During the punishment phase, Reyes’s trial counsel presented
nine witnesses: Hector Arzola, Margie Lopez, Don Carter, Nicky
Chavez, Maria Reyes, Nora Gonzales, Chris Ramos, Jesse Reyes, and
Dr. Walter Quijano. Arzola, Lopez, and Carter were called to rebut
evidence against Petitioner regarding an aggravated assault charge.

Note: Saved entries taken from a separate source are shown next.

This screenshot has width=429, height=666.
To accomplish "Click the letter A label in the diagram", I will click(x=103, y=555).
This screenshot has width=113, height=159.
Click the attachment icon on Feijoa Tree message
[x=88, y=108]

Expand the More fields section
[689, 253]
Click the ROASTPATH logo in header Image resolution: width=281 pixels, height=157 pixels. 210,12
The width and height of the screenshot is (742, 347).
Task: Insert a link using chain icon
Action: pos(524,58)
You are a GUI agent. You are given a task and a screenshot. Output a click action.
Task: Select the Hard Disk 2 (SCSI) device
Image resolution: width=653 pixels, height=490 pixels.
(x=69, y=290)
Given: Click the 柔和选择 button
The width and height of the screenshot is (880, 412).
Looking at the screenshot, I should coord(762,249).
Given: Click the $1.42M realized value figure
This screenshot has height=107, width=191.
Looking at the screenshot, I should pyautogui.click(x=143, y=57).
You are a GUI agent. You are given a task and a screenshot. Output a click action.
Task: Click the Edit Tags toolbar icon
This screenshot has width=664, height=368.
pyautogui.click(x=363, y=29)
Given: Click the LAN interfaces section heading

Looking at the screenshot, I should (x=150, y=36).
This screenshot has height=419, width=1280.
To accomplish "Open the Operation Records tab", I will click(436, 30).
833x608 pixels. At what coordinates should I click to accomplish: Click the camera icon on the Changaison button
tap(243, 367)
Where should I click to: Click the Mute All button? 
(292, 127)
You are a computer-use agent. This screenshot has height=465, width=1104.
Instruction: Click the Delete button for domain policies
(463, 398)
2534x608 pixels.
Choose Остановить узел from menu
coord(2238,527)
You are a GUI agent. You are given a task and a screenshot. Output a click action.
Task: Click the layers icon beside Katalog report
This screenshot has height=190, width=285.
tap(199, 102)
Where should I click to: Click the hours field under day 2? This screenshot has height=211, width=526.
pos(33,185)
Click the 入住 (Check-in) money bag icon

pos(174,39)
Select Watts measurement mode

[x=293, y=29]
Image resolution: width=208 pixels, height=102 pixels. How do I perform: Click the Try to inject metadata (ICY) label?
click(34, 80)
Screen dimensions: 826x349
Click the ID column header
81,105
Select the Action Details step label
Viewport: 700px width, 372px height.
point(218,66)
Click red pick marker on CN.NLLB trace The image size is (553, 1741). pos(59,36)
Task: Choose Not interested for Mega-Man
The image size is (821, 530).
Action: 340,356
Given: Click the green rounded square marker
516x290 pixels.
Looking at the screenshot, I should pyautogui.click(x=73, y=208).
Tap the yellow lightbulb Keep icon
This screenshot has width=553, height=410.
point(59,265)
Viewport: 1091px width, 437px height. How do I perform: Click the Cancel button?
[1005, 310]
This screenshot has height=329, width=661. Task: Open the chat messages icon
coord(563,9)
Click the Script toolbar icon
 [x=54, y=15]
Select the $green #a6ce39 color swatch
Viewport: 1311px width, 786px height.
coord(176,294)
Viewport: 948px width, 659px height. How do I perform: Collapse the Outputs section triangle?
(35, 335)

Maria Reyes and Jesse Reyes testified that Petitioner supported his
family after his father died, Barraz abused Petitioner, and
Petitioner often took care of Barraz’s daughter. Nicky Chavez,
Chris Ramos, and Nora Gonzales testified that Petitioner was a hard
worker and a good employee. Lastly, Dr. Quijano testified that
Reyes would not be a continuing threat or a future danger to
society. Following the punishment hearing, the jury answered the
punishment special issue regarding Reyes’s future dangerousness
affirmatively, and it answered the punishment special issue
regarding mitigating evidence negatively. See TEX. CODE CRIM. PROC.
art. 37.071 § 2. Consequently, on February 2, the trial court
sentenced Reyes to death.
The court appointed an attorney to represent Reyes on direct
appeal. The Texas Court of Criminal Appeals denied relief and
affirmed Reyes’s conviction and sentence. Reyes v. State, 84
S.W.3d 633 (Tex. Crim. App. 2002).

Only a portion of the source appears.